Your course journey is decided in part by how you sequence assignments. Consider where students are in their learning and place assignments at strategic points throughout the term. Scaffold across the course journey by explaining how each assignment builds upon the learning achieved in previous ones (Walvoord & Anderson, 2011).
Communicate clearly to students about the purpose of each assignment, the process for completing the task, and the criteria you will use to evaluate it before they begin the work. Studies have shown that transparent assignments support students to meet learning goals and result in especially large increases in success and confidence for underserved students (Winkelmes et al., 2016).
To increase assignment transparency:
Explain how the assignment links to one or more course learning outcomes. Understanding why the assignment matters and how it supports their learning can increase student motivation and investment in the work.
Outline steps of the task in the assignment prompt. Clear directions help students structure their time and effort. This is also a chance to call out disciplinary standards with which students are not yet familiar or guide them to focus on steps of the process they often neglect, such as initial research.
Provide a rubric with straightforward evaluation criteria. Rubrics make transparent which parts of an assignment you care most about. Sharing clear criteria sets students up for success by giving them the tools to self-evaluate and revise their work before submitting it.
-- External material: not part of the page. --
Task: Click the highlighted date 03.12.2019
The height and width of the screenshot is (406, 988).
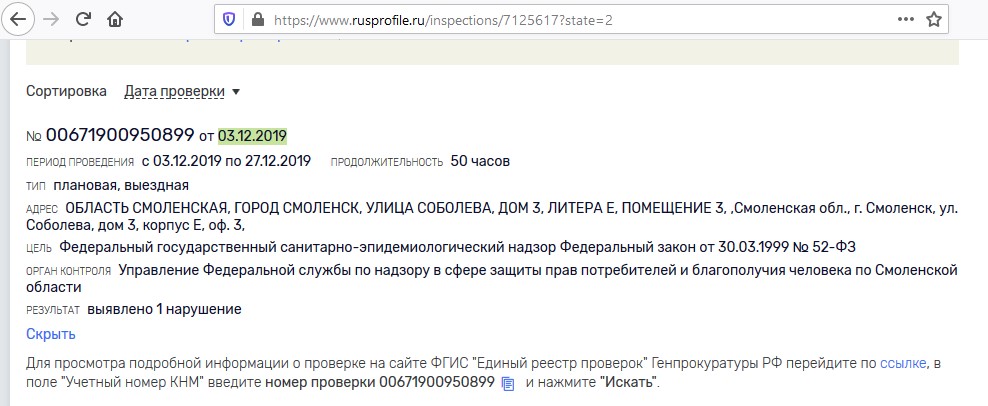Action: pyautogui.click(x=253, y=136)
Be sure to explain your rubric, and particularly to unpack new or vague terms; for example, language like "argue," “close reading,” "list significant findings," and "document" can mean different things in different disciplines. It is helpful to show exemplars and non-exemplars along with your rubric to highlight differences in unacceptable, acceptable, and exceptional work.
Engage students in reflection or discussion to increase assignment transparency. Have them consider how the assessed outcomes connect to their personal lives or future careers. In-class activities that ask them to grade sample assignments and discuss the criteria they used, compare exemplars and non-exemplars, engage in self- or peer-evaluation, or complete steps of the assignment when you are present to give feedback can all support student success.
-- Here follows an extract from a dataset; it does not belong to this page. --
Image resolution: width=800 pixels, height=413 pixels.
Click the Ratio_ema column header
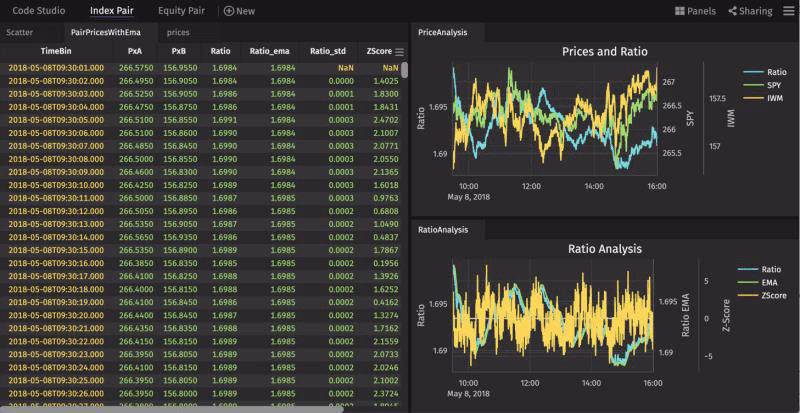269,50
Include frequent low-stakes assignments and assessments throughout your course to provide the opportunities for practice and feedback that are essential to learning. Consider a variety of formative and summative assessment types so students can demonstrate learning in multiple ways. Use Bloom’s Taxonomy to determine—and communicate—the specific skills you want to assess.
Remember that effective assessments of student learning are:
- Aligned to course learning outcomes
- Authentic, or resembling real-world tasks
- Achievable and realistic
- Scaffolded so students can develop knowledge and skills over time
- Transparent in purpose, tasks, and criteria for evaluation
- Ambrose, S.A., Bridges, M.W., Lovett, M.C., DiPietro, M., & Norman, M.K. (2010). How learning works: Seven research-based principles for smart teaching. John Wiley & Sons.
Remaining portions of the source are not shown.